Benevento – Quando è venuto al mondo lui, un altro mondo si era appena sgretolato. Finito, polverizzato. L’Unione Sovietica non esisteva più da una manciata di settimane, seppellita sotto le macerie del Muro di Berlino. Artur Ionita è nato a metà del guado tra quello che ormai rappresentava il passato e un futuro inevitabilmente intriso di scorie e dissapori: 17 agosto 1990, un anno dopo la ‘liberazione’ e un anno prima della proclamazione dell’indipendenza della Repubblica Moldava. Giorno più giorno meno.
Il suo calcio, di irruenza e tempismo, ha radici profonde. Si nutre di caratteristiche figlie di un’infanzia e di un’adolescenza ben lontane dai canoni occidentali. Se non ti dai da fare in un contesto simile finisci per pagare dazio. Specie in certi luoghi, soprattutto in certi anni. Ti rendi conto fin da subito quanto sia necessario prendere a spallate la vita. “La mia famiglia non poteva darmi grandi cose, ma nonostante tutto papà mi ha sempre sostenuto. Se sono qui è anche grazie a lui”, confidò a cuore aperto nel corso della presentazione a Verona, anno 2014, sfoderando una sorprendente padronanza della lingua italiana (parla anche il russo, l’inglese e il tedesco, oltre al moldavo e al rumeno).

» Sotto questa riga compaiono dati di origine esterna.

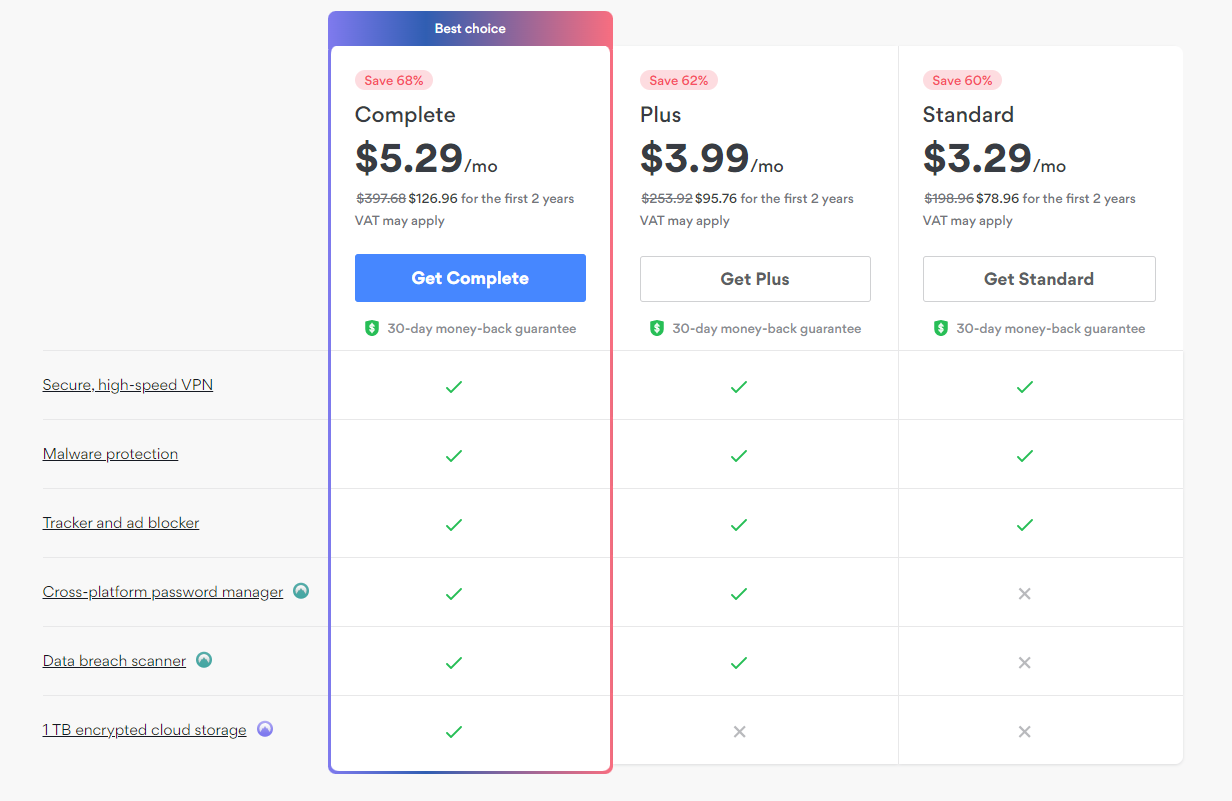
Task: Open the Secure, high-speed VPN link
Action: point(128,385)
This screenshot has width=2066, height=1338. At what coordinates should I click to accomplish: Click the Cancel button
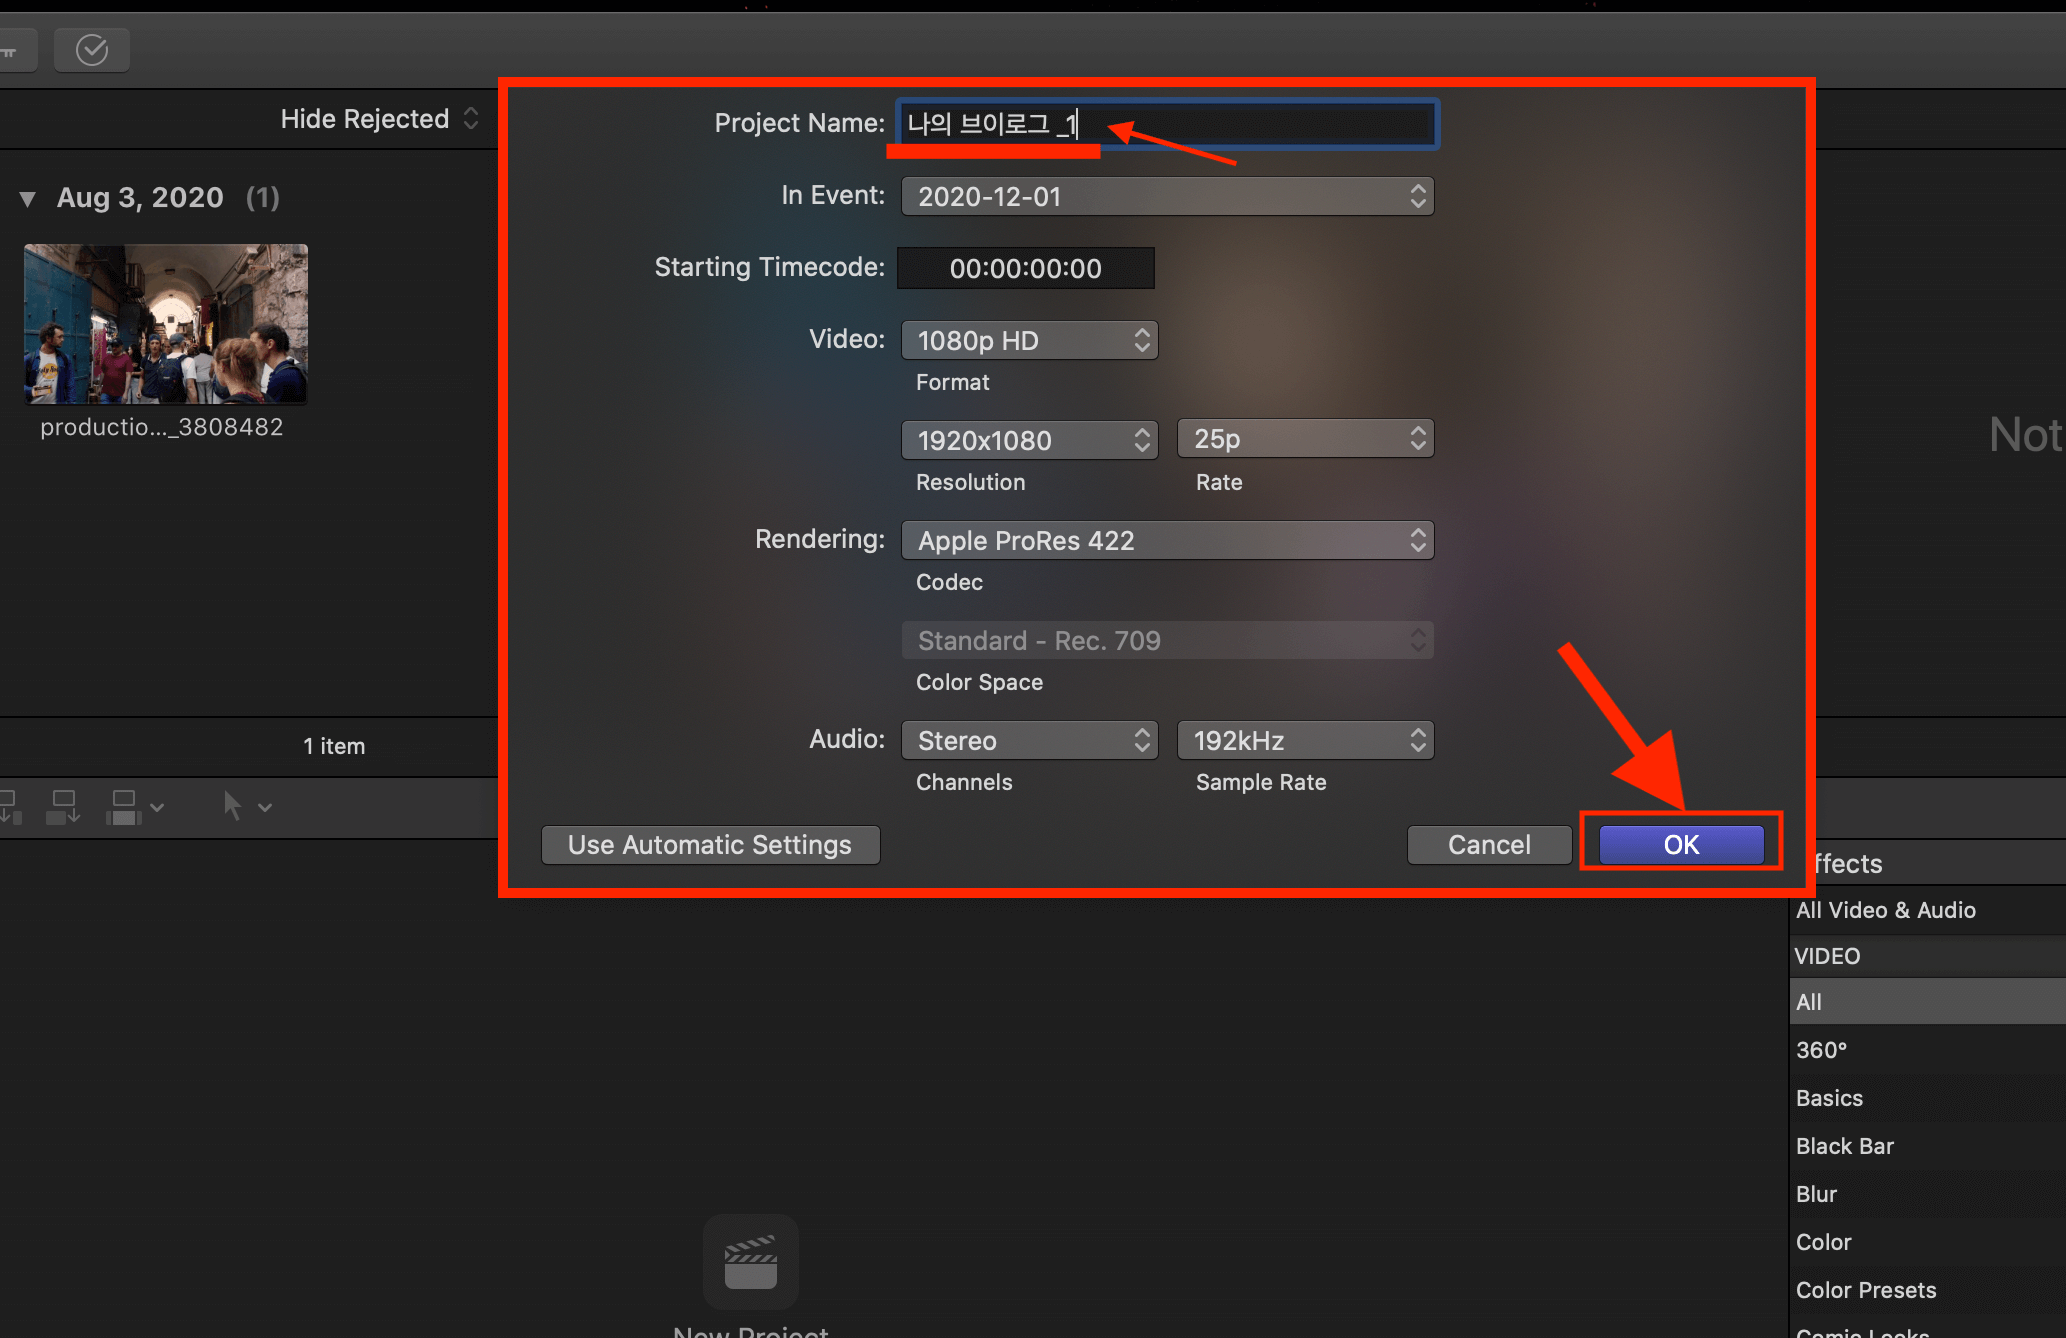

Ma d’altronde a farsi trovare pronto è abituato. Spezza il gioco, si inserisce quando può e ripulisce palloni preziosi per chi opera in cabina di regia. Non di rado usa la testa anche per gonfiare la rete. Gli è successo contro Inter, Roma, Sampdoria, Sassuolo, Chievo e Palermo. Questi i sussulti nel gioco aereo nella sua esperienza in serie A, dove le presenze sono arrivate a quota 174, i gol a 12 e gli assist a 11. “Ma non sono uno che segna spesso, quel compito tocca ad altri”, tenne a precisare dopo un gran gol siglato in Spal-Cagliari, due anni fa. “Ero in area per caso, è stata una fortuna che sia andata bene”. Andatelo a rivedere, quel gol (vi diamo una mano, è qui). Raccoglie il passaggio di Padoin con un complesso doppio controllo di destro e poi conclude col mancino prendendo in controtempo il portiere Gomis.
Quantità sì, tanta, ma non solo, perché Ionita usa discretamente entrambi i piedi. Basta chiedere ai tifosi del Chievo. Il sinistro dai 25 metri depositato all’incrocio sul finire del derby veronese edizione 2015/2016 è un’autentica perla (eccolo), per non parlare dello scatto che mise la parola fine alla sfida col Palermo del 2017, quello che sancì anche la sua prima – e al momento unica – doppietta in serie A (lo ammirate qui). Robusta anche l’esperienza con la Nazionale moldava: 45 presenze (alcune delle quali da capitano) e 3 reti contro Lituania, Montenegro e Costa d’Avorio.
“Una mia dote che spicca sulle altre? Il carattere”, disse ancora in quella conferenza. “Non sono un calciatore tecnico, ma quello che ho passato nella mia infanzia mi torna utile in campo. Sono moldavo, ho conosciuto la sofferenza da piccolo e questo mi ha segnato. Ho grandi motivazioni e reagisco sempre”. E pazienza se quel nome, Artur, è un nome da re. A lui riesce meglio il ruolo di scudiero, preferibilmente da mezzala in un centrocampo a tre. E’ questo che sarà da oggi in avanti per una Strega che atterra sul pianeta serie A con una rinnovata voglia di stupire.